Globalization and localization: Historically, supply chain digitization is to achieve a longer supply chain. However, as import tariffs increase and factory closures affect product supply, manufacturers find it increasingly attractive to produce, purchase and serve customers in local factories.

Customer expectation: another influence on the development of chemical manufacturing industry is “Amazon effect”. “Consumers are used to tracking orders and deliveries and knowing the expected time of arrival. They want to be informed of delays and contingency plans. Consumers also hope that complaints and problems can be solved quickly. They value the early availability of all product data and information (or at least at the time of shipment). Many of these expectations have increasingly shifted to business.

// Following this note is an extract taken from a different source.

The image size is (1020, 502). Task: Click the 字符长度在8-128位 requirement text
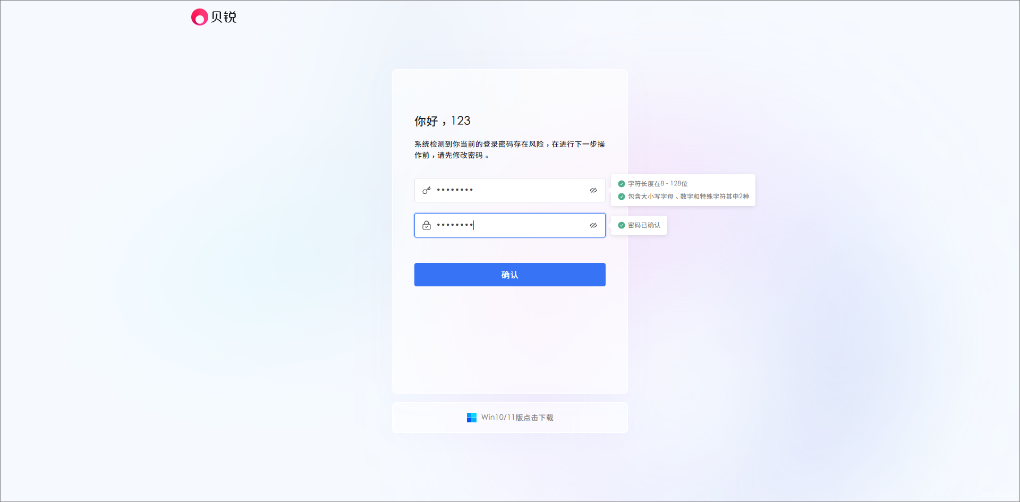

Innovation or new product introduction: in order to meet the growing customer expectations, avoid commercialization, and better achieve localization, chemical companies are constantly trying to innovate. Product innovation usually introduces new raw materials and test products / processes into the plant, which may disrupt the normal operation of the plant. It also forces supply chain planning teams to try to strike the right balance between the cost of losing throughput and changing customer commitments and the new opportunities brought about by these innovations.

Old and cumbersome ERP systems and spreadsheets are not enough to keep up with these ongoing developments. In order to maintain competitiveness, chemical companies should invest in modern supply chain technology to create a collaborative, cloud based, data-driven, intelligent and delivery based supply chain ecosystem, so as to provide savings, value-added and tangible returns.